Fifteen live adult male botos, or Amazon river dolphins (Inia geoffrensis), were examined using ultrasonography during the yearly capture expedition, between October and November 2005, at the Mamirauá Sustainable Development Reserve, within the Brazilian Amazon (3°S, 65°W). All examinations were performed with a Sonosite 180 plus ultrasound unit in conjunction with a 2- to 5-MHz multifrequency transducer convex array 180 Plus/Elite-C60. Age and maturity estimates were determined considering the body length, weight, and external characteristics. In all examinations, the testes were discerned by the presence of a hyperechoic central line, called the mediastinum testis, a landmark for their identification during ultrasonography. No significant differences in echogenicity were detected on the ultrasonographic appearance of the testes among the studied animals.

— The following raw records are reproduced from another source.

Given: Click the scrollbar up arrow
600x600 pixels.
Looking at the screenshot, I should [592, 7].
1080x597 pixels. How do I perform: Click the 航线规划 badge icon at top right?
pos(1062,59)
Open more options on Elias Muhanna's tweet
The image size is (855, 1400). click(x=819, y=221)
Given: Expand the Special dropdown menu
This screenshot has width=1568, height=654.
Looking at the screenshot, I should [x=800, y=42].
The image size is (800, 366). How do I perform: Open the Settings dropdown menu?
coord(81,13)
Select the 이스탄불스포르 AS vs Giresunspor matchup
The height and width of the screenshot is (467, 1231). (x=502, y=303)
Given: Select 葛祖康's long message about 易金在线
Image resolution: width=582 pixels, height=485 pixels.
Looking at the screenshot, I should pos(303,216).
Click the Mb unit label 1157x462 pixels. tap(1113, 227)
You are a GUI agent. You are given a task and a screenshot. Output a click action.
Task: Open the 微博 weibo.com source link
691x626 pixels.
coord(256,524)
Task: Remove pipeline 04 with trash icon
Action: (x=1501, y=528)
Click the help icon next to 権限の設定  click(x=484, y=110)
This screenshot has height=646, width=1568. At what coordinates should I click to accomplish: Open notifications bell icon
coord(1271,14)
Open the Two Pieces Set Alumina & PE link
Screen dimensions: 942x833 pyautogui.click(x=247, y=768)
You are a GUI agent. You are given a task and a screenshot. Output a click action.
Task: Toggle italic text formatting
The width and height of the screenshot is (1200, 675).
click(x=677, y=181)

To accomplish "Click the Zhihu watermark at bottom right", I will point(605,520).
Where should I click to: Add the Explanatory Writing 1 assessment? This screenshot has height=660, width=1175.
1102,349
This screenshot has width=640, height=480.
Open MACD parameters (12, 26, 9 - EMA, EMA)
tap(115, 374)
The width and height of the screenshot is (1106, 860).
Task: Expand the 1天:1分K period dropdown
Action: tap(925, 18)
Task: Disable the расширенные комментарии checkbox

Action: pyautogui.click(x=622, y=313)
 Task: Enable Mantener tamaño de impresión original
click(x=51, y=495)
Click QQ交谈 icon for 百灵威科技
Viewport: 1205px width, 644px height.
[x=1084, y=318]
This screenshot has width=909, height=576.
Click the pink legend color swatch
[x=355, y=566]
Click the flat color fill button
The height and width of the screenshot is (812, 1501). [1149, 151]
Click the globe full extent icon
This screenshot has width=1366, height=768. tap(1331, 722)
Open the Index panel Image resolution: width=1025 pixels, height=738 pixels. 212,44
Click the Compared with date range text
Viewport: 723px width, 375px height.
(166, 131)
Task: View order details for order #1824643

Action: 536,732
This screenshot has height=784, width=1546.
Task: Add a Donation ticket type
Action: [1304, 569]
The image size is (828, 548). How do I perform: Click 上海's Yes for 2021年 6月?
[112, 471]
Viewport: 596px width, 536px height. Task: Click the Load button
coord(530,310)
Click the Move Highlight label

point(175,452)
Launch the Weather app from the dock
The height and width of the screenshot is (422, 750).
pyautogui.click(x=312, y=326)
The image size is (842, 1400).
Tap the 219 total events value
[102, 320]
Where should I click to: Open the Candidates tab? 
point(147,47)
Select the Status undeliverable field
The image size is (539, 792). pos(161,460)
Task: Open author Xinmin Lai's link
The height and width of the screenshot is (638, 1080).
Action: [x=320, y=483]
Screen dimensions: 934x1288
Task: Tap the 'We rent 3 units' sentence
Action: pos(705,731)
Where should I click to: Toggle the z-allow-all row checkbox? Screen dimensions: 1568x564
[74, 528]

On adult male botos, apparent parenchymal nodulation of the testis was observed on scanning in most of the animals and probably constituted evidence of reproductive maturity. Using the color Doppler technique, blood flow was detected along the mediastinum testis that progressively decreased toward the periphery of this organ. Little blood flow could be identified by color Doppler. Power Doppler allowed better accuracy to identify testicular vessels, their topography, and their differentiation from adjacent structures. Ultrasonographic examination provides useful data for morphologic characterization of the boto's testes. Examination using Doppler techniques was considered a valuable tool to evidence blood flow through the testicular parenchyma.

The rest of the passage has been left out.